In the data below, the answer is the run of lines from the line containing "You are a computer-use agent. Screen" through the line containing "Open the snapshot", both included; print it exactly and nothing else.

- - -

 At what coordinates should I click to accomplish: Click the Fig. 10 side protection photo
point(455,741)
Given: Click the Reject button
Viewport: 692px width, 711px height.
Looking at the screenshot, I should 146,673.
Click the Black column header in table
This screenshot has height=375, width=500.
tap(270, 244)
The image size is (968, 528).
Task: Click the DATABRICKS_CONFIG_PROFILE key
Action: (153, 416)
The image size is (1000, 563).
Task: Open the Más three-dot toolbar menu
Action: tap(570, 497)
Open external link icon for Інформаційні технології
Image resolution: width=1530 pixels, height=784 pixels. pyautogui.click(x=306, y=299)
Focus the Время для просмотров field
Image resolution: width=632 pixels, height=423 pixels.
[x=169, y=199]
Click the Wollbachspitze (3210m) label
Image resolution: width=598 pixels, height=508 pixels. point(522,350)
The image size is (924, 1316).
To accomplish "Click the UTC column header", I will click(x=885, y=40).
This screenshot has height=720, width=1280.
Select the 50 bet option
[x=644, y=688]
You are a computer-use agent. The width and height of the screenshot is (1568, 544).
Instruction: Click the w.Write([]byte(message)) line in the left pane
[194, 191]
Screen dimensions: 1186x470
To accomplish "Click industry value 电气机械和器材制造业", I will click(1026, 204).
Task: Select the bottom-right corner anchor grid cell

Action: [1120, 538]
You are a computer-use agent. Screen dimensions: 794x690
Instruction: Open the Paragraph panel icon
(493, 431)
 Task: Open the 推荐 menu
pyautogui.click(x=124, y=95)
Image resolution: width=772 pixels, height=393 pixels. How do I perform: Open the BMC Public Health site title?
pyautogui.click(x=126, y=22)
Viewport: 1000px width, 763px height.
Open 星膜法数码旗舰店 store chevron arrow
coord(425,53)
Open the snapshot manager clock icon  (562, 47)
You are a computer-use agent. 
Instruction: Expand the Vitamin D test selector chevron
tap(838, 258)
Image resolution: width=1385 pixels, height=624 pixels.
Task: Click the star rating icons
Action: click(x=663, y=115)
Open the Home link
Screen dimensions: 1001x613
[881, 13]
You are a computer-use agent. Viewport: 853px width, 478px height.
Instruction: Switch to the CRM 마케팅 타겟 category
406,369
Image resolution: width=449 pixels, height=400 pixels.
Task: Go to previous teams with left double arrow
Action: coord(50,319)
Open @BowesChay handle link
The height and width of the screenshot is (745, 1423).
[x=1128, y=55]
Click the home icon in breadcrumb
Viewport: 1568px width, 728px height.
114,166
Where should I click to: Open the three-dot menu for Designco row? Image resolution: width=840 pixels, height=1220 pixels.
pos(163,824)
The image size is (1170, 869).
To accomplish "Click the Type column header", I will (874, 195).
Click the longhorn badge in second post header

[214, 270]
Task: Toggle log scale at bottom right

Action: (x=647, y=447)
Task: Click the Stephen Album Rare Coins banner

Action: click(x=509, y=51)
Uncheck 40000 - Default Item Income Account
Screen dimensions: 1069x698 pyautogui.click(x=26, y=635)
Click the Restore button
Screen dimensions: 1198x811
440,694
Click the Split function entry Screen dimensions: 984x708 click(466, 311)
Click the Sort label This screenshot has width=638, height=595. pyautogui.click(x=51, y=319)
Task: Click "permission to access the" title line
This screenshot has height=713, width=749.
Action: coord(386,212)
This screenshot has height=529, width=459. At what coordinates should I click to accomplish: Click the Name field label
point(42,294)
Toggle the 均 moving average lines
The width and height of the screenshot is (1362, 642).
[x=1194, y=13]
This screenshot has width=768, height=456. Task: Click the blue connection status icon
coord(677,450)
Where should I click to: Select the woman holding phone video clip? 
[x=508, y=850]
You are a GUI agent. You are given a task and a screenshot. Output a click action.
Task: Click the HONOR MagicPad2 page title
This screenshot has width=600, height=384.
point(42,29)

- - -

(EXERCISE SOLUTION)
You are a computer-use agent. Screen dimensions: 794x690
Instruction: Open the Paragraph panel icon
(493, 431)
 Task: Open the 推荐 menu
pyautogui.click(x=124, y=95)
Image resolution: width=772 pixels, height=393 pixels. How do I perform: Open the BMC Public Health site title?
pyautogui.click(x=126, y=22)
Viewport: 1000px width, 763px height.
Open 星膜法数码旗舰店 store chevron arrow
coord(425,53)
Open the snapshot manager clock icon  (562, 47)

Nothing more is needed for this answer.